I. B. Hopkins and Jack Murphy’s “Transcending Boundaries: Indigeneity in Theory and Practice” finds itself in tension: if the Indigenous is a construct largely defined by, and by its opposition to, settler-colonial practices, whose interests does it serve? Ali Yanik and Nina Gary, in their reviews of Bad Indians and True Detective: Night Country, respectively, point out the effective elision of Indigenous peoples from even the public school curriculum and popular media that ostensibly aims to center their experiences. Cindy-Lou Holland’s review of Dancing Indigenous Worlds: Choreographies of Relation, through its invocation of ‘Indigenous refusal,’ suggests the coloniality of knowledge-seeking, and Jo Hurt’s review of Decolonial Conversations in Posthuman and New Material Rhetorics argues similarly that the new materialist turn in rhetoric scholarship, with its focus on posthumanism and ecological criticism, is likewise inseparable from settler-colonial frameworks. Together, the reviews in this section showcase both the indispensability and limitations of Indigenous Studies, even as they gesture towards new directions in which it can be taken.

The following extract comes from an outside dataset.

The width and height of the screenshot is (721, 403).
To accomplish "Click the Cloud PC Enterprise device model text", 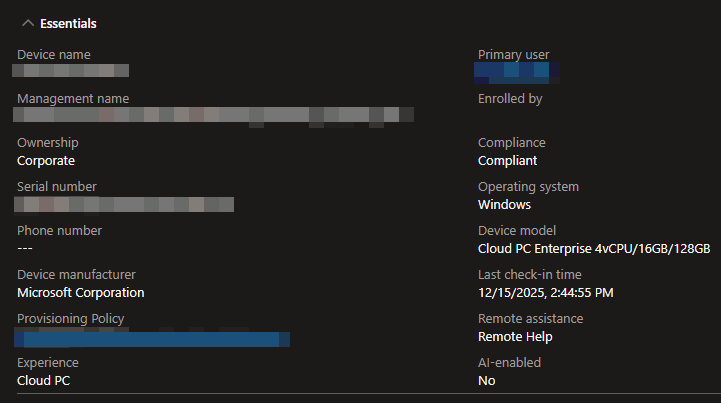I will coord(594,248).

As we close this introduction, we invite you to join us all in renewed commitments and approaches to seeing and being seen: to strategic mobilizations of visibility, to making material that which has been purposefully and unjustly concealed, to drawing new disciplinary boundaries that expand our vision of what might be on offer in our own academic practices. To return to Baldwin’s words in “Stranger the Village,” we find even more exhortation to see clearly. Baldwin writes that: “People who shut their eyes to reality simply invite their own destruction, and anyone who insists on remaining in a state of innocence long after that innocence is dead turns himself into a monster.” If you are holding this volume in your hand or perusing it online, you know something about the great joy that we take as part of the E3W Collective. To have partners in thought, many dispersed around the world, who will not only hold you accountable to seeing clearly, as Baldwin warns us, but who will also help you see in new ways: this is a gift. Indeed, as many of the reviews in this volume have demonstrated, opening our eyes to reality is the only way that we are able to undertake the work of charting out the worlds we want to inhabit. We invite you to continue this work with us.